Therese Wiet (15 October 1885 – 24 January 1971) was an Austrian operetta and concert singer whose career was based primarily in Leipzig. She was married to the operetta singer and composer Rudi Gfaller.

==Life and career==
Wiet was born in Vienna where her father was a civil servant. She studied at the conservatory there and then trained as a singer in Heidelberg with her aunt, Helene Wiet who had been a prominent opera singer in Prague and Vienna until her retirement from the stage in 1899. She made her debut at the Stadttheater in Heidelberg as Fiametta in Franz von Suppé's operetta Boccaccio. She was then engaged by the Neuen Operetten-Theater in Leipzig where she sang leading soprano roles in numerous operettas, including the title role in the first Leipzig performance of Emmerich Kálmán's Die Csárdásfürstin.

It was in Leipzig that Wiet met her future husband, Rudi Gfaller, at the time a tenor singing with the company and later an operetta composer himself.
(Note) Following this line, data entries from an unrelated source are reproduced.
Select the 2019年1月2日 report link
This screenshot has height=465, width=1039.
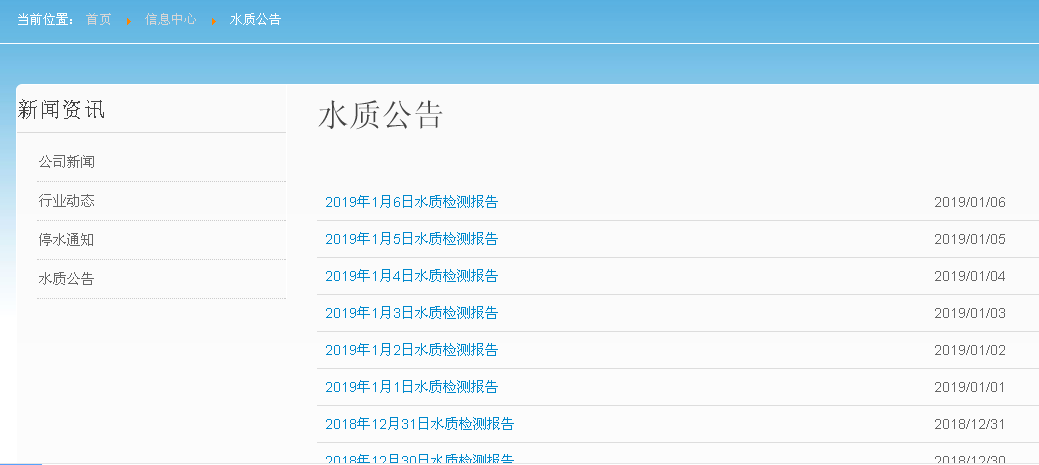pos(411,350)
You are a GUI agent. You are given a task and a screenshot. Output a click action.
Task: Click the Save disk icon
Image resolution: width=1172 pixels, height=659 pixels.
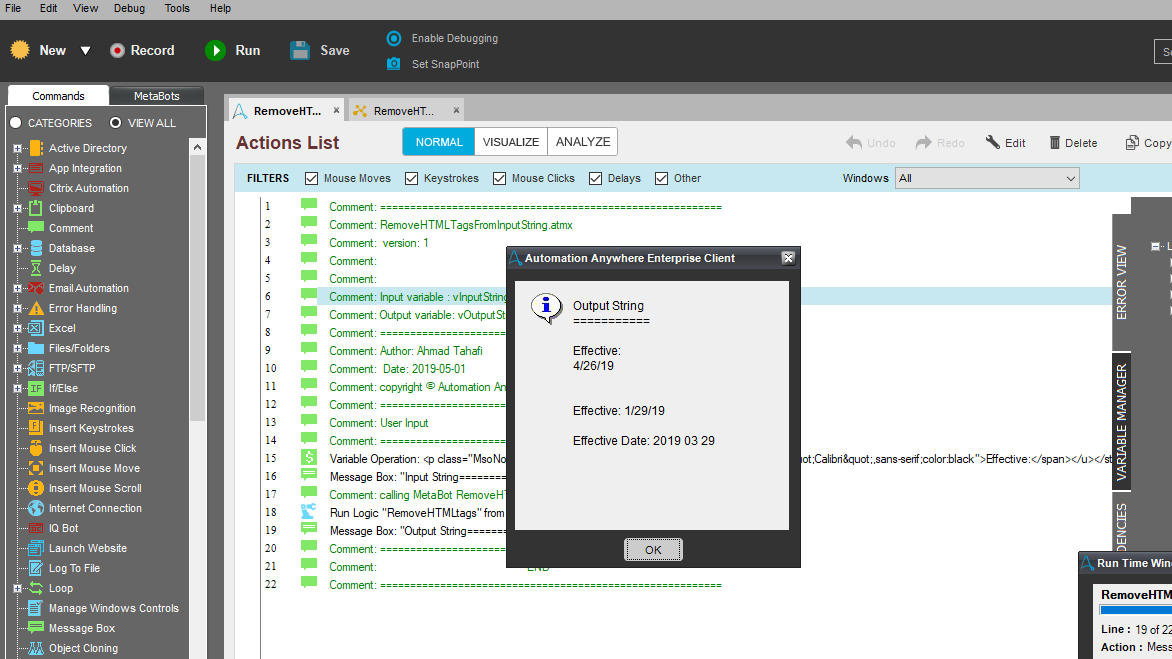coord(300,50)
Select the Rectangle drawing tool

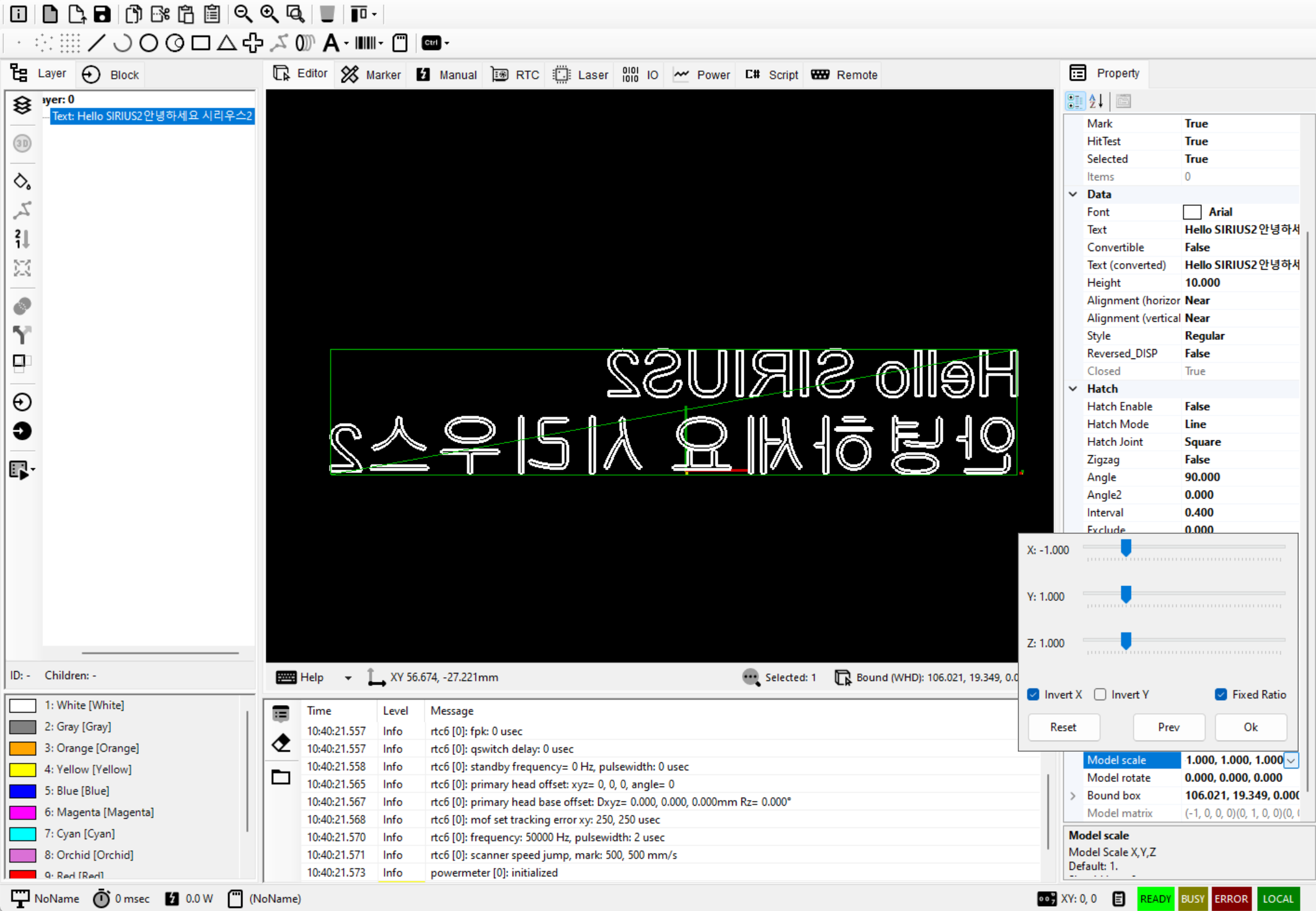pos(200,43)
The couple married in 1912. When Gfaller became the director of Leipzig's Panorama Künstlerspiele in 1926, she moved to that theatre. A critic for Die Weltbühne noted in 1931 that she could have had international stardom had she not remained "riveted" to Leipzig. The Panorama was destroyed by Allied bombing in 1943, after which the couple retired to their house in the Austrian spa town of Bad Ischl. She remained active in the musical life of the town until her death in 1971 at the age of 85. Her husband died a year later. They are buried together in the Bad Ischl Cemetery.